# INSTRUCTIONS TO FOLLOW
Could you copy out the records below word for word, starting at the line that contains "1308x736 pixels." and ending at the line that contains "Action: point(49,15)", with both of those lines included and nothing else?

# ENTRIES PROVIDED
◆ ◆ ◆ ◆ ◆ ◆ ◆
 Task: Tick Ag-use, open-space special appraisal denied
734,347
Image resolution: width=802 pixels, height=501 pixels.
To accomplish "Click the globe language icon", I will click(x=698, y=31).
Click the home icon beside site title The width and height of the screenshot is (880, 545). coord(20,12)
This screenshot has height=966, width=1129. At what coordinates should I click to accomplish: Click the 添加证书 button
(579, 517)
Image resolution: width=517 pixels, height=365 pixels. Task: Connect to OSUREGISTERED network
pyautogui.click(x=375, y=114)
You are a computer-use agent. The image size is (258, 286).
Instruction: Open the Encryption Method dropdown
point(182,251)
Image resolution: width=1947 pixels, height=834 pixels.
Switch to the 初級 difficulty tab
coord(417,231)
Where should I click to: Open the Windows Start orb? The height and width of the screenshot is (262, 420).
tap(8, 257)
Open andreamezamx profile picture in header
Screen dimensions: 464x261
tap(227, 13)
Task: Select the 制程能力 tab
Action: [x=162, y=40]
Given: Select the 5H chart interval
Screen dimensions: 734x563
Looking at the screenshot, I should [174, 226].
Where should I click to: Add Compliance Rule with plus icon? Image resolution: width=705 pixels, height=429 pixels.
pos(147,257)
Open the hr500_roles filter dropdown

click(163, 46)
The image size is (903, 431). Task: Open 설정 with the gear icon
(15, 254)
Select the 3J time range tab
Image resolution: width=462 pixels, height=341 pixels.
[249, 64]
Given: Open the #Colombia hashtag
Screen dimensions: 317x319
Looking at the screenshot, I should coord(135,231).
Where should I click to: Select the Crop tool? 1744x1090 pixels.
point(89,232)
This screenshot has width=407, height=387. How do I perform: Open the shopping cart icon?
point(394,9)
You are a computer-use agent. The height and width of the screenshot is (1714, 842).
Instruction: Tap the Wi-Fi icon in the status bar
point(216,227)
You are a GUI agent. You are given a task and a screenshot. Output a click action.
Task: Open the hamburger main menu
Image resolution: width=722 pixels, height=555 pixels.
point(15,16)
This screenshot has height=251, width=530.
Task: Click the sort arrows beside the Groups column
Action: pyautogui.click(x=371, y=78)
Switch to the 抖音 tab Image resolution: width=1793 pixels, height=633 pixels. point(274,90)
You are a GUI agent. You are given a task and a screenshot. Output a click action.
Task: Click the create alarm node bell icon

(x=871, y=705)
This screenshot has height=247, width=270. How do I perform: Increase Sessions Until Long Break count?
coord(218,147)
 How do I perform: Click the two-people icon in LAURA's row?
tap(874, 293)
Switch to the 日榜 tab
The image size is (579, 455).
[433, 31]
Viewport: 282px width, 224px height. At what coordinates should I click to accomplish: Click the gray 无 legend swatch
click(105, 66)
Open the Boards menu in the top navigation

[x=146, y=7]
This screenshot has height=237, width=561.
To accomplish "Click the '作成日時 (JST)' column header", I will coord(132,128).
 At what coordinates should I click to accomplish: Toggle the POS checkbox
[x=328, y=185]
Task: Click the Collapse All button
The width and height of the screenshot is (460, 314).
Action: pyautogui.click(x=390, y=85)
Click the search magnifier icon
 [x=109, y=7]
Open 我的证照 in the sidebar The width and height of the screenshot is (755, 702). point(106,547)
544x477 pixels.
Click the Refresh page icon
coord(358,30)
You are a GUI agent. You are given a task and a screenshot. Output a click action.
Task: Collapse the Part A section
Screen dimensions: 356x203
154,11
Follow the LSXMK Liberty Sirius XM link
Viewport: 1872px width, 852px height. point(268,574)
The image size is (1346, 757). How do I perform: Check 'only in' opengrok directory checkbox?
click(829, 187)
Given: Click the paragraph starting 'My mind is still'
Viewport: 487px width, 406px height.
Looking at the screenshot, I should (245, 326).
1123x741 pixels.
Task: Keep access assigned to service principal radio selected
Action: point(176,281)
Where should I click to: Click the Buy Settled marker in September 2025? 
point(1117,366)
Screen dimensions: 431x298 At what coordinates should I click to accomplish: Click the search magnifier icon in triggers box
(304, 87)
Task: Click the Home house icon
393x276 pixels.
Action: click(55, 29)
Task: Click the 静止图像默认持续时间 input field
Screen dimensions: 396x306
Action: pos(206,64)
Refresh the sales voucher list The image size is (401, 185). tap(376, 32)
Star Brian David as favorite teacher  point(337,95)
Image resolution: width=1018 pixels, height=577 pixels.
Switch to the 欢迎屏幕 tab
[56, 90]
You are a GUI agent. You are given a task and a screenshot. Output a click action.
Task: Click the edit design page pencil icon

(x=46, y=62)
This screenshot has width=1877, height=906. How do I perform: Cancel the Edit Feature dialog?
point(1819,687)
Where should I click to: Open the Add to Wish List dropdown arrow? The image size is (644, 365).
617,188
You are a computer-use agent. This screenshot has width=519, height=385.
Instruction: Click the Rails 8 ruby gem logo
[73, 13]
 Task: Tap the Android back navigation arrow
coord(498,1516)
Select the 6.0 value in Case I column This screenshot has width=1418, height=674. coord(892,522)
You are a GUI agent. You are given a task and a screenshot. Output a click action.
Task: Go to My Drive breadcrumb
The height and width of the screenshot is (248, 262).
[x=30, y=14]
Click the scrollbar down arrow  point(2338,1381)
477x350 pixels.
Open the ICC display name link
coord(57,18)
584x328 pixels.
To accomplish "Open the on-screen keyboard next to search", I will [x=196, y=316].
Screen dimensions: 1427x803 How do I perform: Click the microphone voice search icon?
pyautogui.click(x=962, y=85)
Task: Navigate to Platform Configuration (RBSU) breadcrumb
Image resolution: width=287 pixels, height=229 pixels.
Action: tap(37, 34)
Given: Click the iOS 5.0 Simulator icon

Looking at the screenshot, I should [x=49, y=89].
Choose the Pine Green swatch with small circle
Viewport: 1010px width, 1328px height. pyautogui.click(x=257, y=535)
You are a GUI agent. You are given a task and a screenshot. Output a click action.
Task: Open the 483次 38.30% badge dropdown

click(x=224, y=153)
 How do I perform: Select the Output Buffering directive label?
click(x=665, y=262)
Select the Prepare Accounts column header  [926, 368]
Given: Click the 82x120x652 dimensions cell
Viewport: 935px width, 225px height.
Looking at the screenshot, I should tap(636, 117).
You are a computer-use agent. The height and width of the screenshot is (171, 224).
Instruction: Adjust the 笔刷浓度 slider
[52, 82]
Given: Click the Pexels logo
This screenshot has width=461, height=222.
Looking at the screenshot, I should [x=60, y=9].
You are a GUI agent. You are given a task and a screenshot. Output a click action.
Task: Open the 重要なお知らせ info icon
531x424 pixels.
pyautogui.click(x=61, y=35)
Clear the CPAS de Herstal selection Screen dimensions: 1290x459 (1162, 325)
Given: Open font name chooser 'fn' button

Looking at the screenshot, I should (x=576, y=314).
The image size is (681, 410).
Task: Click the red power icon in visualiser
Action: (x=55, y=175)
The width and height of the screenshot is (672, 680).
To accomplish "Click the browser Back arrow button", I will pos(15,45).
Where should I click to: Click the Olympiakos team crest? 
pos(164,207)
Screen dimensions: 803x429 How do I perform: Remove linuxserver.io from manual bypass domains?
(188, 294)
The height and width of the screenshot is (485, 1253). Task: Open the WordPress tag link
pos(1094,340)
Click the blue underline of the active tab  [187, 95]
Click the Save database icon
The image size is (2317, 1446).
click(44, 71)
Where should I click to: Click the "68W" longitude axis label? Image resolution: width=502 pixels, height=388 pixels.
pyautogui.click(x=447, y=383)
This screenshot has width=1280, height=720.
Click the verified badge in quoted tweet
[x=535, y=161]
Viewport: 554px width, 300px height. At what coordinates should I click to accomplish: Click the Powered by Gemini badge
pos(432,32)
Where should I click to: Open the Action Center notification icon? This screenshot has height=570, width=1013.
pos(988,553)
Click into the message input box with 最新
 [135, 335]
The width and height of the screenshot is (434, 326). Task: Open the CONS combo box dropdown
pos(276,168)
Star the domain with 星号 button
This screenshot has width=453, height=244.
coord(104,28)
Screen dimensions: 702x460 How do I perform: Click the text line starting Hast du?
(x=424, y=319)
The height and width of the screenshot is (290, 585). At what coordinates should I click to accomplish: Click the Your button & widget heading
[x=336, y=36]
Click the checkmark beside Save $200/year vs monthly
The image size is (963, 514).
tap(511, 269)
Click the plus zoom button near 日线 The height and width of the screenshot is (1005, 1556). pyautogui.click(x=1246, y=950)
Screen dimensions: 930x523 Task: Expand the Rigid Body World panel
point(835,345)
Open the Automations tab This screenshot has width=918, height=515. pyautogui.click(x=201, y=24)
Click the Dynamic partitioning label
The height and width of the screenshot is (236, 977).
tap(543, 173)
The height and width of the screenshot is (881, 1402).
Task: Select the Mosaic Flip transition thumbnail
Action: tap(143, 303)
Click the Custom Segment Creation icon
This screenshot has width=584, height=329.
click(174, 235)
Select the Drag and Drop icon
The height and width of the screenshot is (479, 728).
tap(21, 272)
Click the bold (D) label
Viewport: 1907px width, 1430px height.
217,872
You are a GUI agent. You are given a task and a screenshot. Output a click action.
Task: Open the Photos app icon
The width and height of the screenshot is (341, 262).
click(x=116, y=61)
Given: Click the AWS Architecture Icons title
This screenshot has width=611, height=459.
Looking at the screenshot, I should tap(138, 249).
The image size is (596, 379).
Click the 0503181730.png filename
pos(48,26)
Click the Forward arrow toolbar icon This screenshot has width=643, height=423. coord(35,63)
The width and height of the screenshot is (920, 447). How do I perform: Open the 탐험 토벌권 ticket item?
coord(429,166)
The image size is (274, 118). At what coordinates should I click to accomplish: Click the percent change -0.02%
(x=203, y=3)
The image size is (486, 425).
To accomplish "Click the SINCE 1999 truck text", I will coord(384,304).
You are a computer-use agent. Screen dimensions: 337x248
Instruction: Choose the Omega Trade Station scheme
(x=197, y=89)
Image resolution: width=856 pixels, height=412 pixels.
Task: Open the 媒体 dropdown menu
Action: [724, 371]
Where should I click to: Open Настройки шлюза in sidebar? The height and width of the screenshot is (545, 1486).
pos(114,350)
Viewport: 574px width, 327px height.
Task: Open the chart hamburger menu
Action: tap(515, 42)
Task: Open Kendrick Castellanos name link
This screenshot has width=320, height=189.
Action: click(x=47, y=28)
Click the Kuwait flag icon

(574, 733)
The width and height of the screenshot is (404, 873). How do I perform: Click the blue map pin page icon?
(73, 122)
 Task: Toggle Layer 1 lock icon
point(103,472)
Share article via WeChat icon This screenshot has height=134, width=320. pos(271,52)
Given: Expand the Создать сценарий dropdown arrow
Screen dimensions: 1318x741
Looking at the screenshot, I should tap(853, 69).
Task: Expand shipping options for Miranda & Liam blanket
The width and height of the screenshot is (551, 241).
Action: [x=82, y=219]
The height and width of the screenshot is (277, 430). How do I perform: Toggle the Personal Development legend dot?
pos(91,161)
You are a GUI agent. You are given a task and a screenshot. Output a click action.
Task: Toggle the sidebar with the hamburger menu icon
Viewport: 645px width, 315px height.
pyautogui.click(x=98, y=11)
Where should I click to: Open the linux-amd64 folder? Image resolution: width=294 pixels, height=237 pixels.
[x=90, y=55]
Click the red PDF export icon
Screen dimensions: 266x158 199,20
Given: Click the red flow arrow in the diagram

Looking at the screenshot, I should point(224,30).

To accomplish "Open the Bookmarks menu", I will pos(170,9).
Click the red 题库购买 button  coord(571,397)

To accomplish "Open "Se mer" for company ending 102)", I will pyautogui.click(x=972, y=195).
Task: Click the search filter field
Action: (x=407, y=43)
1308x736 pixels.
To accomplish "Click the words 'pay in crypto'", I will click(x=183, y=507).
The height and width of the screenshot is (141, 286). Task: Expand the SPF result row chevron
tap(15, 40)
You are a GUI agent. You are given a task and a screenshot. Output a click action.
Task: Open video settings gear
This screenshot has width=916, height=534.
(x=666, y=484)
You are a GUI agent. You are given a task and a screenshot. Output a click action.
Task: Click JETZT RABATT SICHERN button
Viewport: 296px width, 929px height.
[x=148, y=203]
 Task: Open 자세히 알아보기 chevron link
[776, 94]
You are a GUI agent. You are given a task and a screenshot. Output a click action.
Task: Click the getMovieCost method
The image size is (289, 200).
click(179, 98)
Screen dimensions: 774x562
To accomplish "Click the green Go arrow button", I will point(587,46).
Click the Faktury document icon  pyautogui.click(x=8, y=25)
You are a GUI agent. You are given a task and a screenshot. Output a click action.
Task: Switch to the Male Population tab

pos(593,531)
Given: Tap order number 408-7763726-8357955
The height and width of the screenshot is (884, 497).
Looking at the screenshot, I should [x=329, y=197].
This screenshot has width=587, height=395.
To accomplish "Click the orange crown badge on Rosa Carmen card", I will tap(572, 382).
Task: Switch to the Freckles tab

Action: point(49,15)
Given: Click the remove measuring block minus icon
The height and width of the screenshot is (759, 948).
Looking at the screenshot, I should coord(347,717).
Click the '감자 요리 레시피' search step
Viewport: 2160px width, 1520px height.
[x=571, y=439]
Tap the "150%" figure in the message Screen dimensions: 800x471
◆ ◆ ◆ ◆ ◆ ◆ ◆
# TASK SOLUTION
1308x736 pixels.
To accomplish "Click the words 'pay in crypto'", I will click(x=183, y=507).
The height and width of the screenshot is (141, 286). Task: Expand the SPF result row chevron
tap(15, 40)
You are a GUI agent. You are given a task and a screenshot. Output a click action.
Task: Open video settings gear
This screenshot has width=916, height=534.
(x=666, y=484)
You are a GUI agent. You are given a task and a screenshot. Output a click action.
Task: Click JETZT RABATT SICHERN button
Viewport: 296px width, 929px height.
[x=148, y=203]
 Task: Open 자세히 알아보기 chevron link
[776, 94]
You are a GUI agent. You are given a task and a screenshot. Output a click action.
Task: Click the getMovieCost method
The image size is (289, 200).
click(179, 98)
Screen dimensions: 774x562
To accomplish "Click the green Go arrow button", I will point(587,46).
Click the Faktury document icon  pyautogui.click(x=8, y=25)
You are a GUI agent. You are given a task and a screenshot. Output a click action.
Task: Switch to the Male Population tab

pos(593,531)
Given: Tap order number 408-7763726-8357955
The height and width of the screenshot is (884, 497).
Looking at the screenshot, I should [x=329, y=197].
This screenshot has width=587, height=395.
To accomplish "Click the orange crown badge on Rosa Carmen card", I will tap(572, 382).
Task: Switch to the Freckles tab

Action: point(49,15)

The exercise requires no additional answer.